→ AIM OF THE TASK: In the data below, locate the line containing "Swap fill and stroke colors" and the line containing "This screenshot has width=975, height=424.", then retype both and everything between them exactly. Pictures are not part of the copy.

→ SOURCE DATA:

────────────────────────────────────────

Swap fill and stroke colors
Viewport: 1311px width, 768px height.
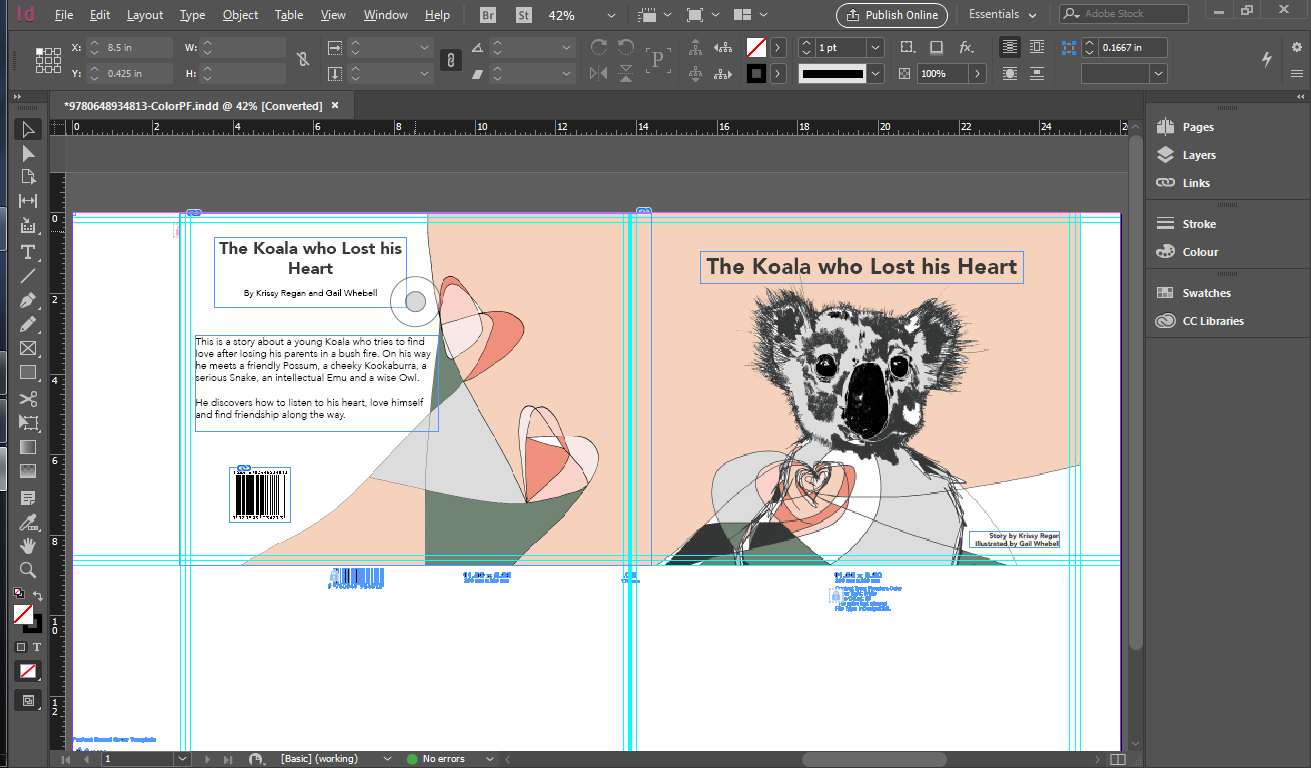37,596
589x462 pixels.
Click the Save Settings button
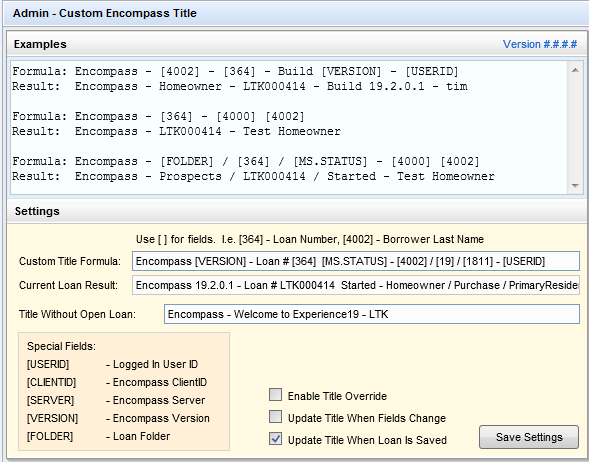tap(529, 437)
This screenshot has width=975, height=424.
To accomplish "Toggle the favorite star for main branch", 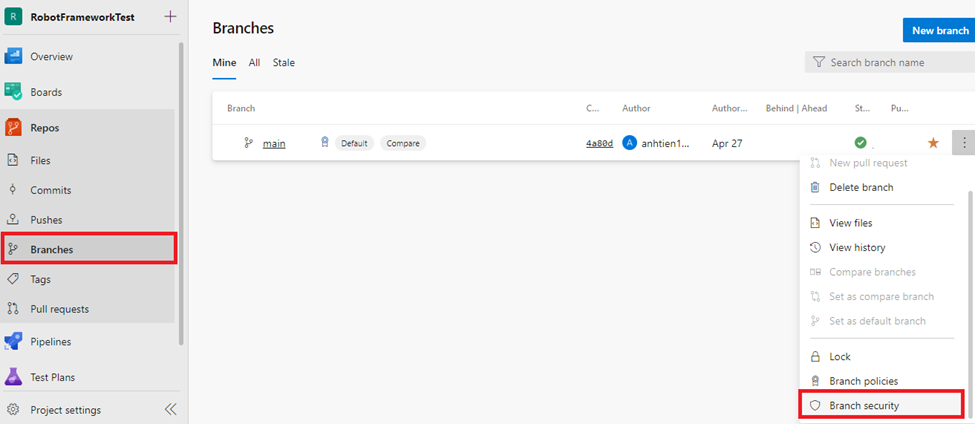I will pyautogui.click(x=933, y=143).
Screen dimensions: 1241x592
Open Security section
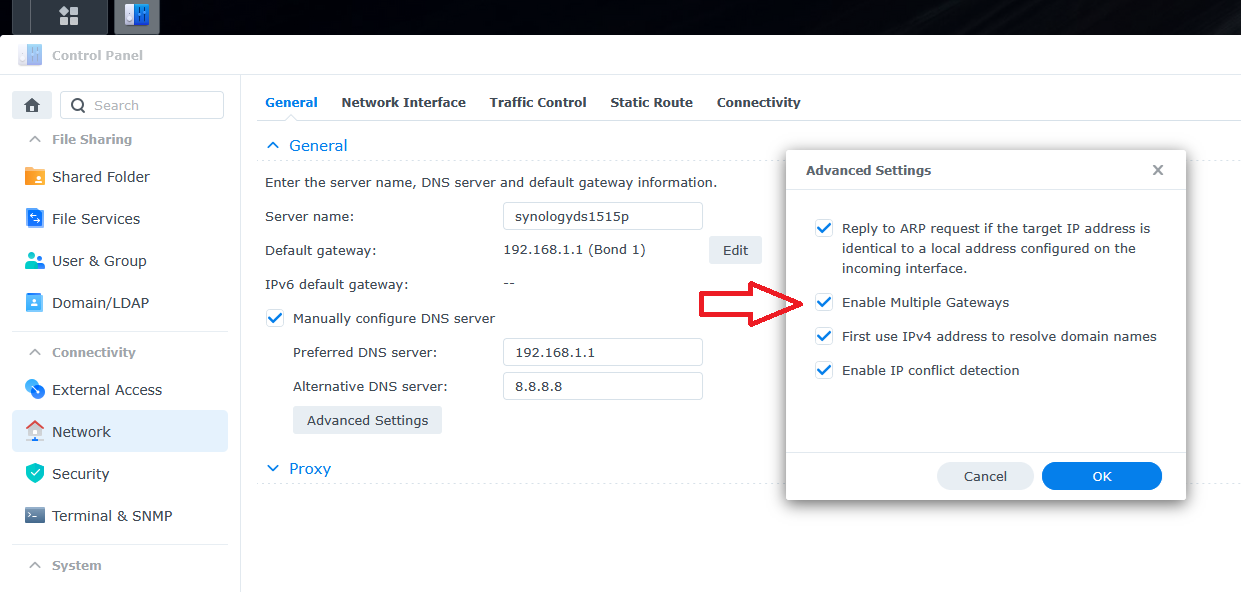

────────────────────────────────────────

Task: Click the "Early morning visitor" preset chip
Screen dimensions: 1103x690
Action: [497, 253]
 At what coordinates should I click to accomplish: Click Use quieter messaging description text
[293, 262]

────────────────────────────────────────

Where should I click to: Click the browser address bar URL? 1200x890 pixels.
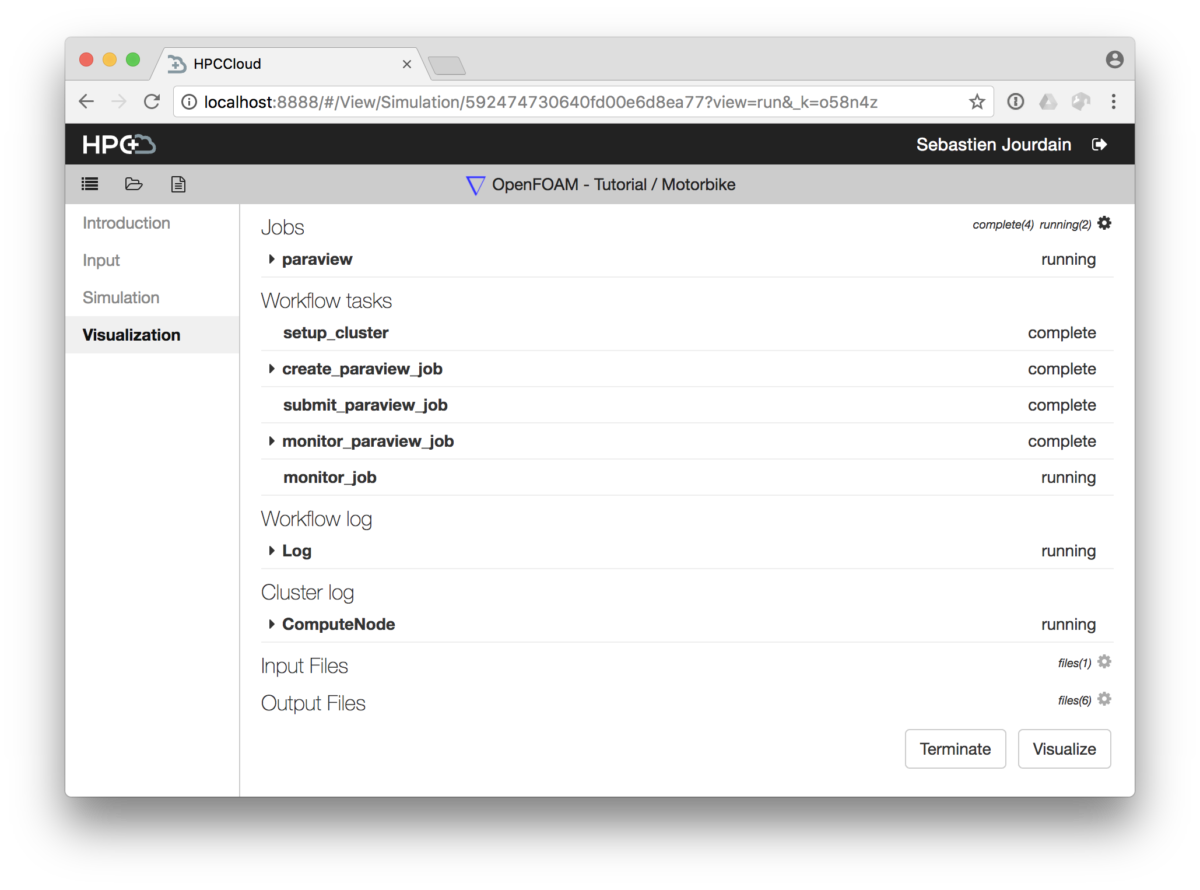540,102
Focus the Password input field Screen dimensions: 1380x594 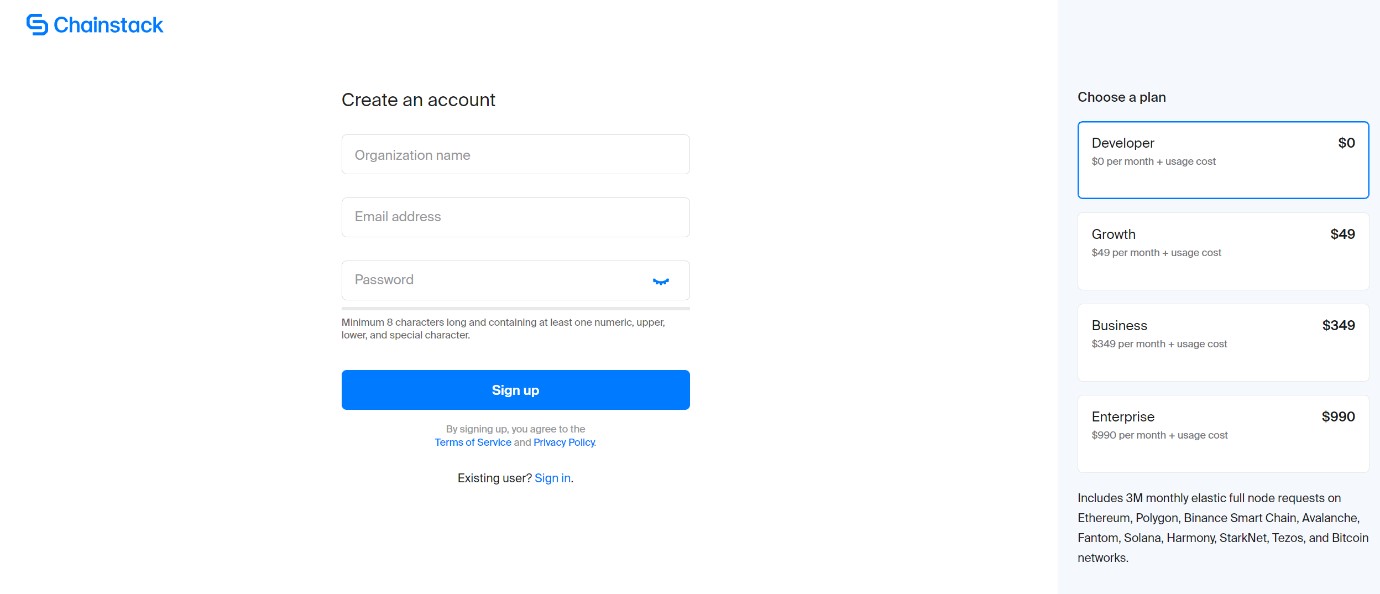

────────────────────────────────────────

→ ANSWER:
Swap fill and stroke colors
Viewport: 1311px width, 768px height.
37,596
589x462 pixels.
Click the Save Settings button
tap(529, 437)
This screenshot has width=975, height=424.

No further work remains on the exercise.